# [Source passage]
## Start
Monster movies are a tough proposition these days. Unless you're talking about a slight variation on the human form (vampires and zombies, of which enough already Jesus no more), doing a really good monster means creating something out of whole cloth, out of practical and/or digital effects. Which isn't impossible, but it requires a pretty decent amount of money most of the time - the kind of money most horror movies don't have to throw around. As much as I love the H.P. Lovecraft Historical Society's take on The Call of Cthulhu, I would love even more to see it made with WETA-level resources behind it. Making smaller monster movies requires being clever and inventive and doing less with more. This is because the effectiveness of a monster movie can live or die on the quality of the monster.
You can't not show the monster - as Stephen King said in Danse Macabre, at some point you have to put on the mask and go ooga-booga. The problem is what happens when you show the monster. I think we've largely lost our ability to suspend disbelief as a result of better and better effects work. Artifice is easier to spot, and more likely to take us out of the movie as the result. I also think there's a cultural unwillingness to really buy into stories anymore, so the likelihood that we're going to be looking for artifice is pretty high anyway. We're more likely to see the zipper on the back of the suit, and that zipper's going to undo a lot of whatever narrative goodwill a movie had gotten from us up to that point.
## End
# [Task statement]
In the passage on monster movies, which book by Stephen King is cited for the point that you eventually have to show the monster?

# [Collected data]
## Start
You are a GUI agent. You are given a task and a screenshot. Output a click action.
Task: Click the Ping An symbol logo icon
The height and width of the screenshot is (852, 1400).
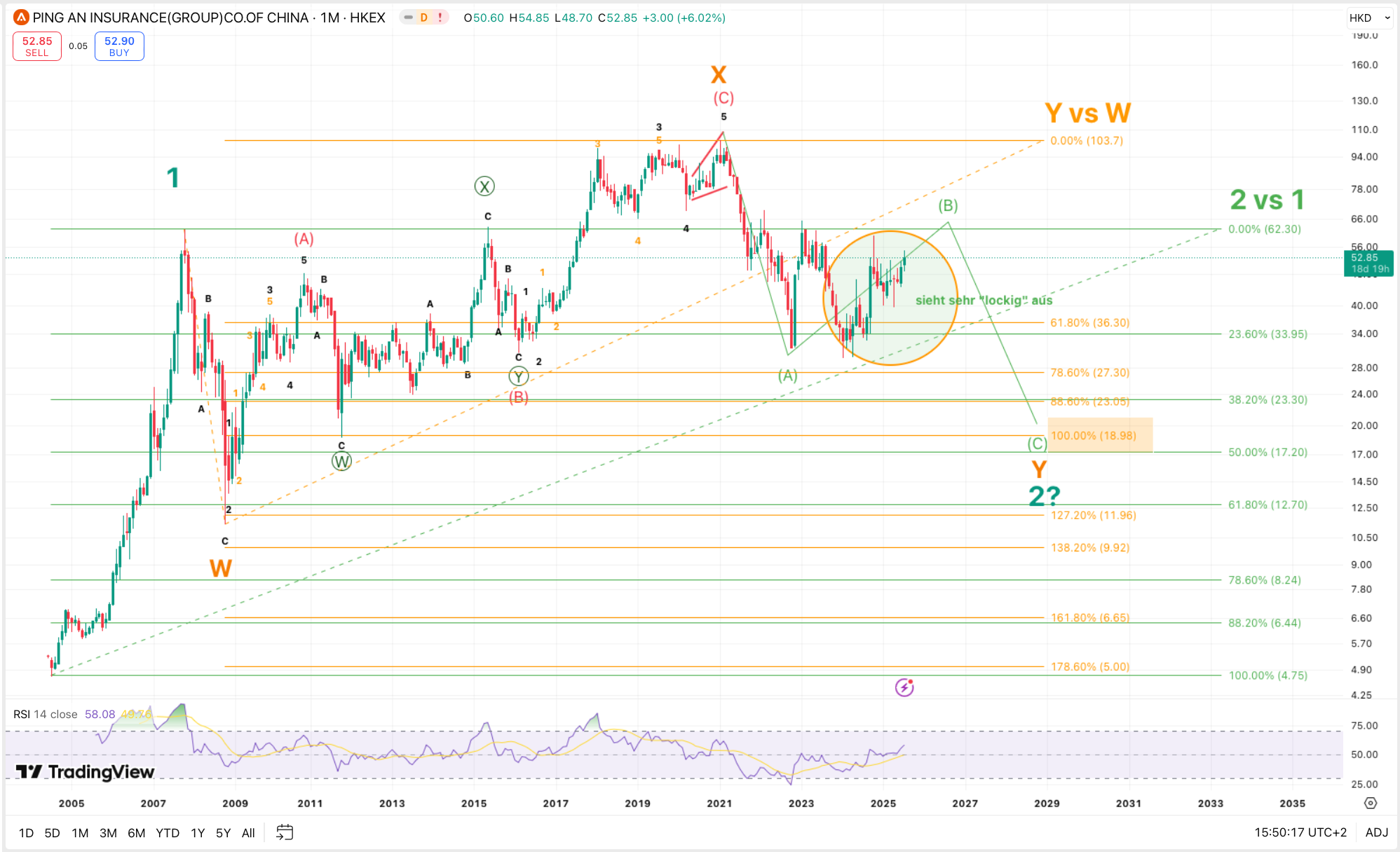[x=21, y=18]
## End
# [Answer in full]
Danse Macabre